Constitutional and mosaic CNVs in families with reproductive losses

It is known that the placenta of human embryos in the I trimester of pregnancy and fetuses in the II and III trimesters are enriched with CNVs. This property is assumed to be necessary for the normal functioning of placenta and successfull pregnancy. At the same time, pathogenic CNVs associated with known microdeletion and microduplication syndromes were detected in placentas of spontaneous abortions (SA). However, these data were obtained on DNA isolated from the mixture of placental cells, while placental tissues in I trimester can be divided into chorionic villi (CV) and extraembryonic mesoderm (EM), originating from different germ layers.
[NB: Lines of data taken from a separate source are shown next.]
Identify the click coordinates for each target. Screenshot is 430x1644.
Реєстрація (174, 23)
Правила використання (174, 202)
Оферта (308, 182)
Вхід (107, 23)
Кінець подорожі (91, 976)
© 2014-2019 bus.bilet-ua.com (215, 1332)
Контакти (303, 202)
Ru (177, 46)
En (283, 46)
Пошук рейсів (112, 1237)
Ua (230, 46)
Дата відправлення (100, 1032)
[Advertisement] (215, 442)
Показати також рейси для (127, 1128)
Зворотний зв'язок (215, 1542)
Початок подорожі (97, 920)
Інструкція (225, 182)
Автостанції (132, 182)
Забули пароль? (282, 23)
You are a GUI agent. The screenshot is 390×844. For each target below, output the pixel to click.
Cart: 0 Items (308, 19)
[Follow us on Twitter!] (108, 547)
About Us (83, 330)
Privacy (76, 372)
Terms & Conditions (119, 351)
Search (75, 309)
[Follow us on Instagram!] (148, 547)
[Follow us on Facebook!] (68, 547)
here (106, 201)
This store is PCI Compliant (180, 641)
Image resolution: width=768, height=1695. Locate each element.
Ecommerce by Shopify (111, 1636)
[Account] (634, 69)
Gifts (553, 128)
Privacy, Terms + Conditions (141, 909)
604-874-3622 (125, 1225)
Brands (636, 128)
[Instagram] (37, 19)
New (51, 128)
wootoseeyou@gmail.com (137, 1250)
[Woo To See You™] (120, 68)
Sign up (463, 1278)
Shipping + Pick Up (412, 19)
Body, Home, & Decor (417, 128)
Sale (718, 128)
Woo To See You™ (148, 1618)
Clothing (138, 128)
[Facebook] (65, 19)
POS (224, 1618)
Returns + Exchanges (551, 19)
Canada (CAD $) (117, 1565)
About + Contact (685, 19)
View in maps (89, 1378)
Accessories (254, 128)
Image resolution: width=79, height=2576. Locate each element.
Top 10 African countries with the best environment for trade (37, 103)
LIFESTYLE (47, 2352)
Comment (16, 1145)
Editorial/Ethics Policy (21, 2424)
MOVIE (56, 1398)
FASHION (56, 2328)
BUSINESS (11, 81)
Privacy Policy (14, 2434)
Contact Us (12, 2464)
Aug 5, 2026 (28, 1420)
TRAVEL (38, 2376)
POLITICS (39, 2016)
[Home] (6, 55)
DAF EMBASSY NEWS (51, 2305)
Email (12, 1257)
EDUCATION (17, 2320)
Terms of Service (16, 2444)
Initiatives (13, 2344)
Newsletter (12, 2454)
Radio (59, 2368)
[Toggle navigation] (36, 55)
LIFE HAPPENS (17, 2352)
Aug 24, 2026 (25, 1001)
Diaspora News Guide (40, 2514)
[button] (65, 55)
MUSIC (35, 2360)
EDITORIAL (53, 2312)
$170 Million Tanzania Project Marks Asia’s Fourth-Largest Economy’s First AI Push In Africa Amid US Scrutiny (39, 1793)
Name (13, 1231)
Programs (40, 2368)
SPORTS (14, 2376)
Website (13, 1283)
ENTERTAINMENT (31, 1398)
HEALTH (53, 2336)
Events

The study of two tissues allows tracking the distribution of CNVs in the placenta, identifying de novo variants that arose after the separation of germ layers, and, in the presence of parental DNA, identifying inherited CNV. Here, for the first time, CV and EM (34 SA), as well as parental DNA (17 couples) were studied on Agilent 180K microarrays. CNVs were detected in one or both tissues in 21 (62%) SA. A total of 226 variations were identified, of which 126 (56%) were detected in one of the tissues (75 in CV (33%) and 51 in EM (23%)); at the same time, 100 CNVs (44%) were present in both tissues. In CV, the variants were found 1.5 times more often than in EM. The ratio of de novo and inherited CNVs was 3:1. Pathogenic and likely pathogenic variations were present either in both tissues or only in CV.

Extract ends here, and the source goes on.